**TASK DIRECTIONS:** Return every line from the one with "Where should I click to: Click Ay" through the one with "Edit asa_code under", inclusive, exactly as it appears below.

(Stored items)
════
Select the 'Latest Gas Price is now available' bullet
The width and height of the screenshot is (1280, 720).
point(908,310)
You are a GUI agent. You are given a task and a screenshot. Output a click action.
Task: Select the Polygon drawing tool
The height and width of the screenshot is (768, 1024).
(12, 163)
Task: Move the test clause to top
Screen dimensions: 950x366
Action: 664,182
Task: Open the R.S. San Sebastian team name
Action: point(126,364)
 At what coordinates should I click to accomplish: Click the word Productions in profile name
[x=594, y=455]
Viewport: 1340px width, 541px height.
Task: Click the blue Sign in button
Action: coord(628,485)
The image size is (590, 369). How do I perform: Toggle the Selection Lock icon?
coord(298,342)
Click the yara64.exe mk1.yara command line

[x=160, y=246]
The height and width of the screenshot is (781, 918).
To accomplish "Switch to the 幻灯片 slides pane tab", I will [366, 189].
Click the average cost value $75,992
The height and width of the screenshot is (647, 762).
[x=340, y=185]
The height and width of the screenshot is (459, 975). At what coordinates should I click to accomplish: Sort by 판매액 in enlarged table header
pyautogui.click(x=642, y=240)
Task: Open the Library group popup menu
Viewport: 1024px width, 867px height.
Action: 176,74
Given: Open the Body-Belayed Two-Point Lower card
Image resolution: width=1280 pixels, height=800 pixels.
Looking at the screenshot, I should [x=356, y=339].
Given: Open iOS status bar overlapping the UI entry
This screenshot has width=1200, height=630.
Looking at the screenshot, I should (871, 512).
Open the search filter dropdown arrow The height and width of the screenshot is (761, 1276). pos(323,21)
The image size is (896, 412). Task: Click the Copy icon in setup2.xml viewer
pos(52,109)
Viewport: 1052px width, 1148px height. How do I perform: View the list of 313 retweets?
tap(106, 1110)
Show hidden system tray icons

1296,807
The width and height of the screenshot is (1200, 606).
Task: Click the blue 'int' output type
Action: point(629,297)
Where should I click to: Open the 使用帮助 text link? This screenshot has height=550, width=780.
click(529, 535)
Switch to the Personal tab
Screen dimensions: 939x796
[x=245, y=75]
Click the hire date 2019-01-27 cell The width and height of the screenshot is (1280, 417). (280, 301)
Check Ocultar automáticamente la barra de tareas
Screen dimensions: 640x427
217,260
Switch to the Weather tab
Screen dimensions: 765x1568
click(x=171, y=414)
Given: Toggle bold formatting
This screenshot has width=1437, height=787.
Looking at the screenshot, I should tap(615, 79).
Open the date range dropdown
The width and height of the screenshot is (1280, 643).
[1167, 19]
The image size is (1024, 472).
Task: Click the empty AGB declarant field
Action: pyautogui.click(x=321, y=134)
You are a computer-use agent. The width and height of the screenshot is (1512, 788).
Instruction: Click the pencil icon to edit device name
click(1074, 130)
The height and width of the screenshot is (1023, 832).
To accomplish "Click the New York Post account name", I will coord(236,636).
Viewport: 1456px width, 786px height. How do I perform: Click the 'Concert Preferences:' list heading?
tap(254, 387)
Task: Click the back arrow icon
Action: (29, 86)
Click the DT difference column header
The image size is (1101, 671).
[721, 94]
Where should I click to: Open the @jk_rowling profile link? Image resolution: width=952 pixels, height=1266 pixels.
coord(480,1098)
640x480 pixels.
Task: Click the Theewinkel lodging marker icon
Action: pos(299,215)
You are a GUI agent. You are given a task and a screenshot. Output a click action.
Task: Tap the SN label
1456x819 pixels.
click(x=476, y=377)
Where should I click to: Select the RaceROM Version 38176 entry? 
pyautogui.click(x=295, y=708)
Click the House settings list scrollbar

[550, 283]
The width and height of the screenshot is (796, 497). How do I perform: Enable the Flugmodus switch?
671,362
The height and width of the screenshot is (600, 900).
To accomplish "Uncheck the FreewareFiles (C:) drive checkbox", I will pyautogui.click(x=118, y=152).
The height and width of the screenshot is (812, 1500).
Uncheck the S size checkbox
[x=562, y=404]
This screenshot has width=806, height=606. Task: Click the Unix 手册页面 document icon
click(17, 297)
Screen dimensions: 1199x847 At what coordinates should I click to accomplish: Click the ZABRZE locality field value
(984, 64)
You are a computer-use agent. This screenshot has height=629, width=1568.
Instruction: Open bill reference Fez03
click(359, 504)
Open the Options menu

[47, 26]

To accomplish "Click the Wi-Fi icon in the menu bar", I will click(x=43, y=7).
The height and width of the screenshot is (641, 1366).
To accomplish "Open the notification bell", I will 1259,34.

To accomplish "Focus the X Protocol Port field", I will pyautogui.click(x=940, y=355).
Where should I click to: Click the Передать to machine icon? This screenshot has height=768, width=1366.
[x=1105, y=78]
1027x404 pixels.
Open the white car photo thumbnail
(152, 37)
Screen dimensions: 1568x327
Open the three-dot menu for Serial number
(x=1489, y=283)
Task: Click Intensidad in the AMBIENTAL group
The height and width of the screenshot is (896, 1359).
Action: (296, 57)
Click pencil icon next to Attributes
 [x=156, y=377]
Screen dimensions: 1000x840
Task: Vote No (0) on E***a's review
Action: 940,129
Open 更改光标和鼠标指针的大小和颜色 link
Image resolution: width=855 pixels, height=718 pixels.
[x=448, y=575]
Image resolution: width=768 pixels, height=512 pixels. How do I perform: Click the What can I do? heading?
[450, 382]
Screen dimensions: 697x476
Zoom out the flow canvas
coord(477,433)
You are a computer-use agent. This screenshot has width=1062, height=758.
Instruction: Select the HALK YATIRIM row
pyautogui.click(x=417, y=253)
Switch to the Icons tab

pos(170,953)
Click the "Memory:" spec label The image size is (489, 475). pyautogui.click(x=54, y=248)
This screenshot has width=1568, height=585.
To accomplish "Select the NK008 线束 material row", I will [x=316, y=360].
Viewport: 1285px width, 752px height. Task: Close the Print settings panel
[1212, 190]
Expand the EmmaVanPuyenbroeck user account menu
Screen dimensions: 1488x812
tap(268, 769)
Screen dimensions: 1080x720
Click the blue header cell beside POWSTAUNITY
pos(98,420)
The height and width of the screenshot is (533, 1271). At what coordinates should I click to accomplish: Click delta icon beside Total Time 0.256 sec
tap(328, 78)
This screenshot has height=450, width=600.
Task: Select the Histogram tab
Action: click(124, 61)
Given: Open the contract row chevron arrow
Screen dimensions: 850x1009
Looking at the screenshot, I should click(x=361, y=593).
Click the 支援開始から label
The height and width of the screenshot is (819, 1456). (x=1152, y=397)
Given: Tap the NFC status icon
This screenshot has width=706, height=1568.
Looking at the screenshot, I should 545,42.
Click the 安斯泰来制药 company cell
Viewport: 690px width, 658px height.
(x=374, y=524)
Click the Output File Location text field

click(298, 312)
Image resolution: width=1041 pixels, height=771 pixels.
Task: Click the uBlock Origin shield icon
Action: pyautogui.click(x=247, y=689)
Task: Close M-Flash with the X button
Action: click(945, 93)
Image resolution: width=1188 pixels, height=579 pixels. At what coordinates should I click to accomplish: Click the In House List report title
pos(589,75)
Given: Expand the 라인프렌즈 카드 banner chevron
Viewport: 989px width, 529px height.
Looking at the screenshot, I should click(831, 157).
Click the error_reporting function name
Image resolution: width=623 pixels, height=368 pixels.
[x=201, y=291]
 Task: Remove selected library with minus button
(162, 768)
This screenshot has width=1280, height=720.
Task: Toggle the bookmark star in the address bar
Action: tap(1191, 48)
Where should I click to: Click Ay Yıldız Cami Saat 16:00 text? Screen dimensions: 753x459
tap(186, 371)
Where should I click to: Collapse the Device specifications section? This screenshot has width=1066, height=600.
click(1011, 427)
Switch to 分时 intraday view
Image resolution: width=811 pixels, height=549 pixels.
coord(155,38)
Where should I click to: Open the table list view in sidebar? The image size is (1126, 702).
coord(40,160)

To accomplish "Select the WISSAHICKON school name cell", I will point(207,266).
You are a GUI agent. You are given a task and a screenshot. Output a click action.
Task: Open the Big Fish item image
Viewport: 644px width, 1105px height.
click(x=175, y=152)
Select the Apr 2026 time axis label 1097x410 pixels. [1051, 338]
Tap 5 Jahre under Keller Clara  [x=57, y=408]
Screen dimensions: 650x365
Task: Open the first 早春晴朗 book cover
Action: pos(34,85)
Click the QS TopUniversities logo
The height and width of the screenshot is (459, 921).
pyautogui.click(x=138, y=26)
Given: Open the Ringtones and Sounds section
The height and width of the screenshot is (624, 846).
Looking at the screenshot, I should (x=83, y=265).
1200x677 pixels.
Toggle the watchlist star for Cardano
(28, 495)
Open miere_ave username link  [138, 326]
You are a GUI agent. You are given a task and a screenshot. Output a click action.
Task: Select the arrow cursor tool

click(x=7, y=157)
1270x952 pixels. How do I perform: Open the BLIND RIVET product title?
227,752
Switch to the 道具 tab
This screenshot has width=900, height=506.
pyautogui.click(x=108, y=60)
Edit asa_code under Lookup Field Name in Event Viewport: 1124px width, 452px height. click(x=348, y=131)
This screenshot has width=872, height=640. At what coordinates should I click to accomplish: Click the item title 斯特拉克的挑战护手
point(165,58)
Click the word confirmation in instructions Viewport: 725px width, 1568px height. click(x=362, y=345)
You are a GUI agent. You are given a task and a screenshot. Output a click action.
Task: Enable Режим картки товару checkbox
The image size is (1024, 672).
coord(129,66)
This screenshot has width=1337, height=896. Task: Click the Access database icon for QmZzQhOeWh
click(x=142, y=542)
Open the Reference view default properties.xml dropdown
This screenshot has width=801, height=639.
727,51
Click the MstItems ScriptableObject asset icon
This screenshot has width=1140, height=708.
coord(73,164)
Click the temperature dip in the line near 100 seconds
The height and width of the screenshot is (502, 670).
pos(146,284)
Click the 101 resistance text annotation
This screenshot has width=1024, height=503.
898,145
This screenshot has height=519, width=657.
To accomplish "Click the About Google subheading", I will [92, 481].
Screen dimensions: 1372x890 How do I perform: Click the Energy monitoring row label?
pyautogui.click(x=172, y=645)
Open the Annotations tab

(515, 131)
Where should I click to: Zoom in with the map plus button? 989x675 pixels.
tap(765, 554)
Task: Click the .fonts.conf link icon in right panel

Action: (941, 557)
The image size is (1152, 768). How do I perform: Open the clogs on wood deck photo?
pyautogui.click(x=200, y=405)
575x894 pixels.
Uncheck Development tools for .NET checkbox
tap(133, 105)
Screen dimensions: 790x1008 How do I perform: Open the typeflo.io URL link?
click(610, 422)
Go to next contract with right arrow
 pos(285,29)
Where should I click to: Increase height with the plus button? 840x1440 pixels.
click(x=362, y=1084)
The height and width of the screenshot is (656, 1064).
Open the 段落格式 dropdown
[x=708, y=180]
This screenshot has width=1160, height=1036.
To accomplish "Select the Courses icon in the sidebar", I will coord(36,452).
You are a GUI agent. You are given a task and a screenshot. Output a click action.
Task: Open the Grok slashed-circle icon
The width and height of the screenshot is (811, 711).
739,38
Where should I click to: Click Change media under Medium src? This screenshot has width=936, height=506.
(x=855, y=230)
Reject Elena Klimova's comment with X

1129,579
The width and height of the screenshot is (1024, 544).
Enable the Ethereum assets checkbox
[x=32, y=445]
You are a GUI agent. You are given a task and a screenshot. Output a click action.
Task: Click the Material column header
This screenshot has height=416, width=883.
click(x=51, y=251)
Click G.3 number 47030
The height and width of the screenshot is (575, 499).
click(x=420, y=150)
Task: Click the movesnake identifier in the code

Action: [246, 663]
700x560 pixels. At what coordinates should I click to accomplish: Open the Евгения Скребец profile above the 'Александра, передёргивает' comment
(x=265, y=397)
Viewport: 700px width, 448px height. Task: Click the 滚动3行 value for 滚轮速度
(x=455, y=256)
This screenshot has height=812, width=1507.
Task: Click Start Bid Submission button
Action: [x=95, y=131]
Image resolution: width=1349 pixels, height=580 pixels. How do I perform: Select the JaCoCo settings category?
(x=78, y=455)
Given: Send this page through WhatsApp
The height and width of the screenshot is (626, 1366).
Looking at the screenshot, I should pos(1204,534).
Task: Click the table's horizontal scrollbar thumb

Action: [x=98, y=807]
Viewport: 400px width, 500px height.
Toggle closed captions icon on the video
════
**EXERCISE OUTPUT:**
Where should I click to: Click Ay Yıldız Cami Saat 16:00 text? Screen dimensions: 753x459
tap(186, 371)
Where should I click to: Collapse the Device specifications section? This screenshot has width=1066, height=600.
click(1011, 427)
Switch to 分时 intraday view
Image resolution: width=811 pixels, height=549 pixels.
coord(155,38)
Where should I click to: Open the table list view in sidebar? The image size is (1126, 702).
coord(40,160)

To accomplish "Select the WISSAHICKON school name cell", I will point(207,266).
You are a GUI agent. You are given a task and a screenshot. Output a click action.
Task: Open the Big Fish item image
Viewport: 644px width, 1105px height.
click(x=175, y=152)
Select the Apr 2026 time axis label 1097x410 pixels. [1051, 338]
Tap 5 Jahre under Keller Clara  [x=57, y=408]
Screen dimensions: 650x365
Task: Open the first 早春晴朗 book cover
Action: pos(34,85)
Click the QS TopUniversities logo
The height and width of the screenshot is (459, 921).
pyautogui.click(x=138, y=26)
Given: Open the Ringtones and Sounds section
The height and width of the screenshot is (624, 846).
Looking at the screenshot, I should (x=83, y=265).
1200x677 pixels.
Toggle the watchlist star for Cardano
(28, 495)
Open miere_ave username link  [138, 326]
You are a GUI agent. You are given a task and a screenshot. Output a click action.
Task: Select the arrow cursor tool

click(x=7, y=157)
1270x952 pixels. How do I perform: Open the BLIND RIVET product title?
227,752
Switch to the 道具 tab
This screenshot has width=900, height=506.
pyautogui.click(x=108, y=60)
Edit asa_code under Lookup Field Name in Event Viewport: 1124px width, 452px height. click(x=348, y=131)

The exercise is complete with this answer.